(Collection entries)
------------

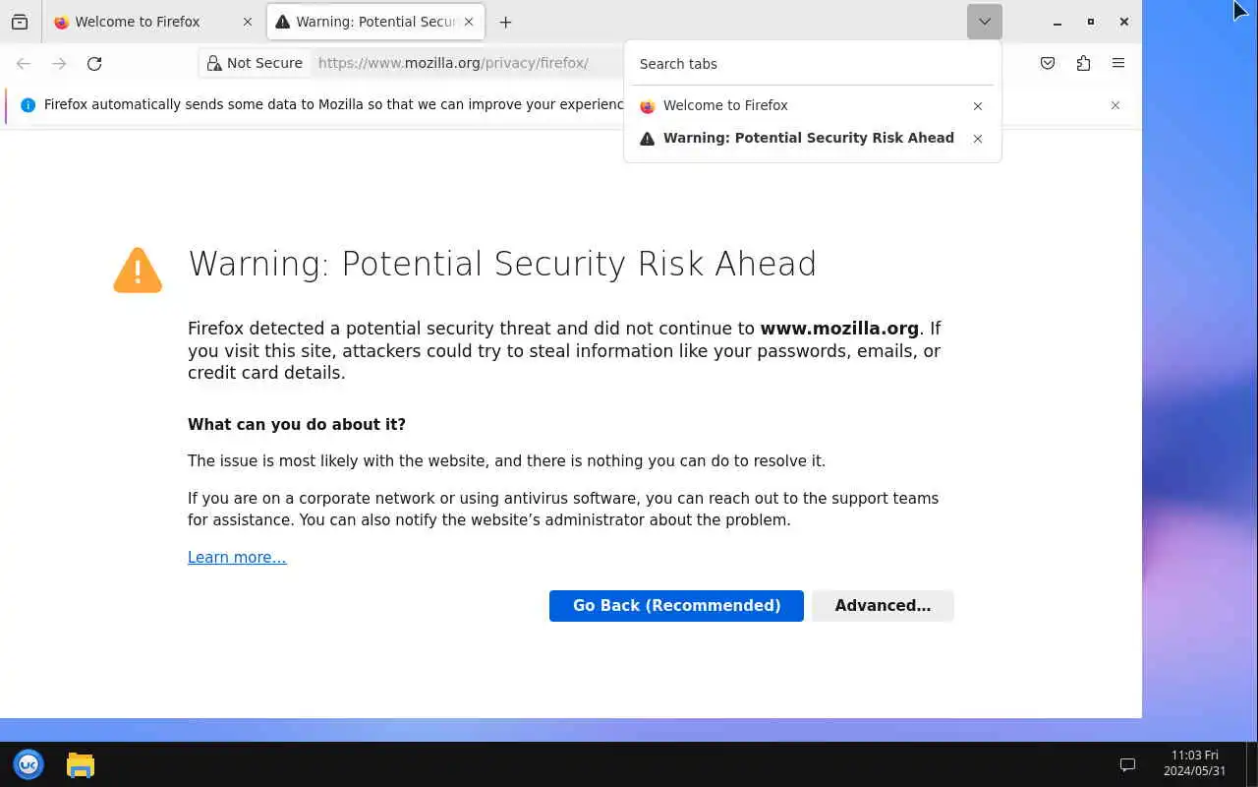Open the Extensions puzzle icon

[x=1083, y=64]
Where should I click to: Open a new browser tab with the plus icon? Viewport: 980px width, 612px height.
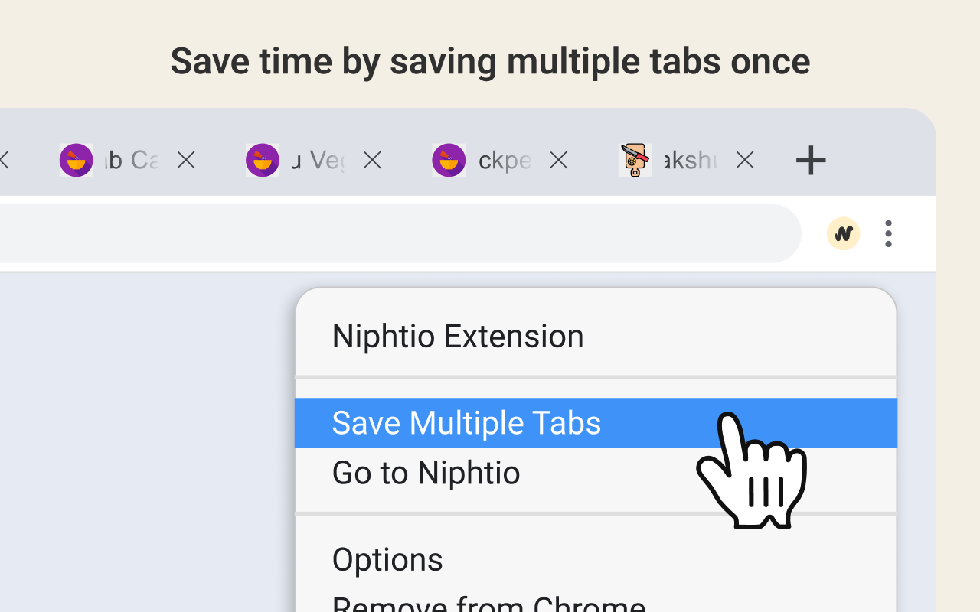[x=811, y=160]
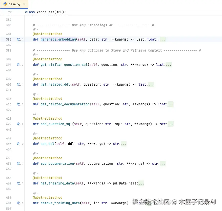Viewport: 222px width, 211px height.
Task: Close the base.py tab
Action: [24, 4]
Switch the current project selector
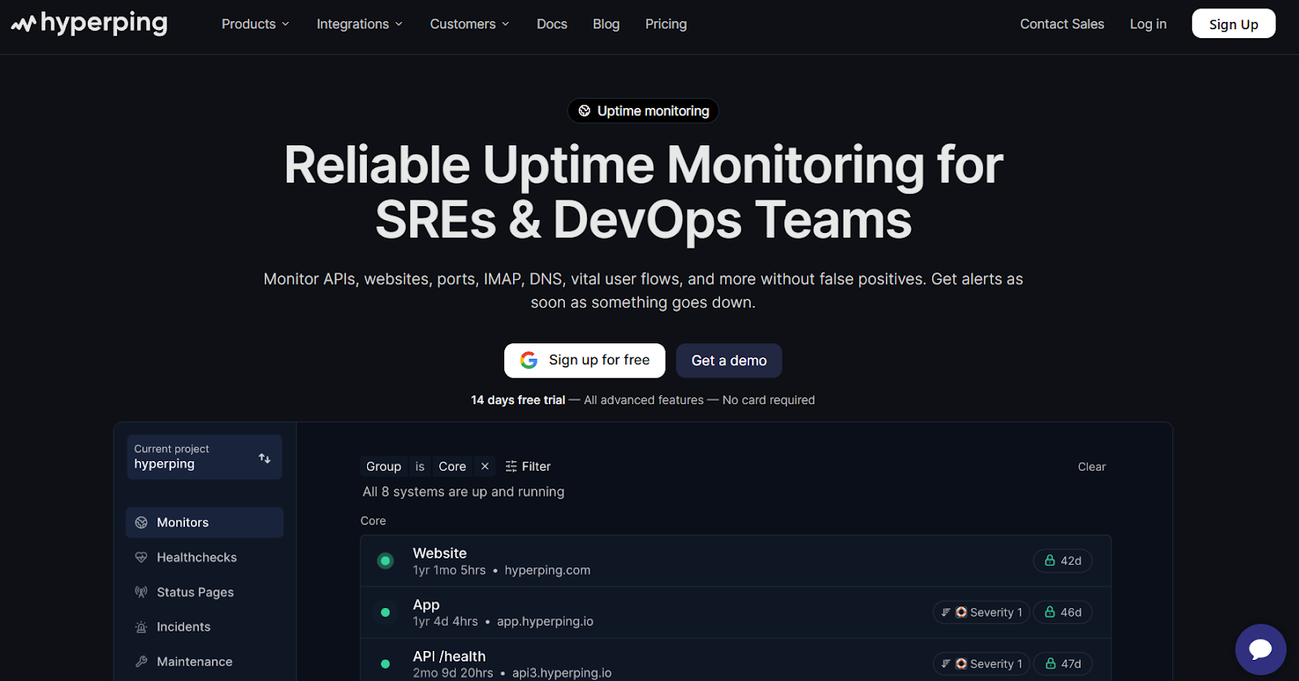The height and width of the screenshot is (681, 1299). tap(205, 457)
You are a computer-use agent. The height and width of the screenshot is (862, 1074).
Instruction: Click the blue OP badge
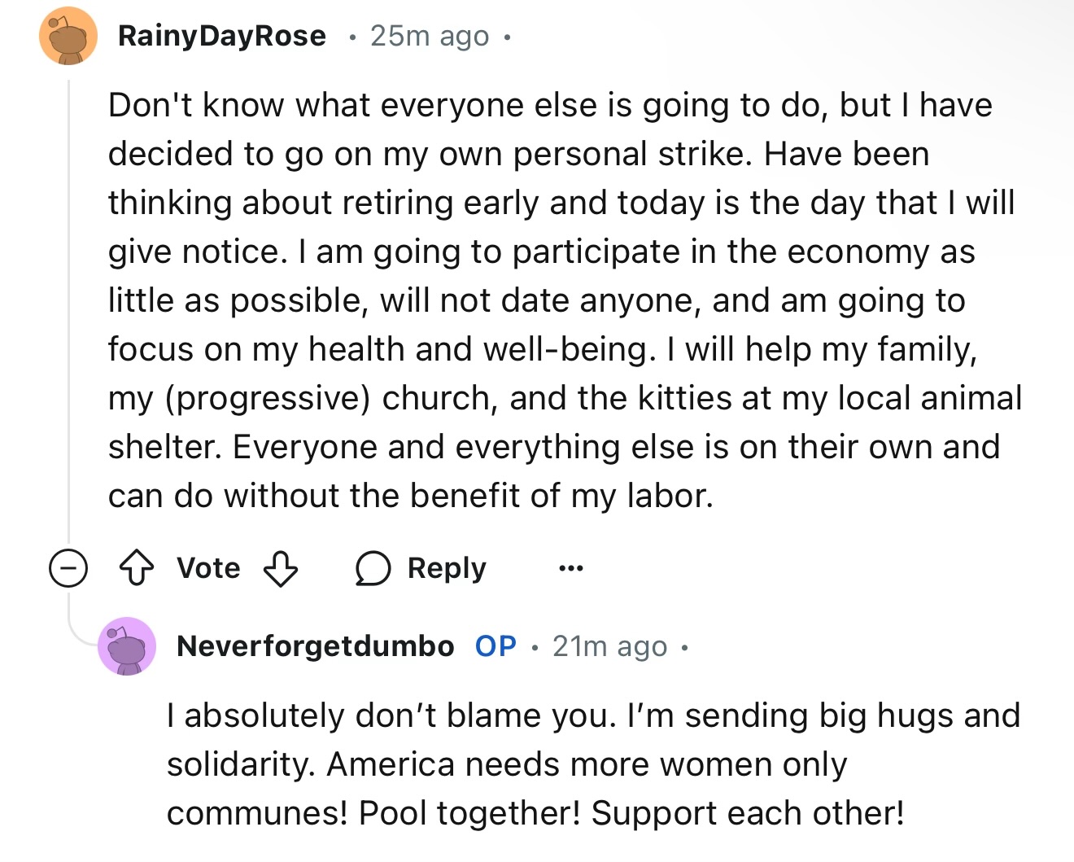(496, 646)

------------

**Exercise goal:** Begin with the line containing "Switch the current project selector" and end with the last line of the entries above. Copy those lines exactly, both ends included, and drop every picture.

**Expected output:**
Switch the current project selector
The height and width of the screenshot is (681, 1299). tap(205, 457)
You are a computer-use agent. The height and width of the screenshot is (862, 1074).
Instruction: Click the blue OP badge
(496, 646)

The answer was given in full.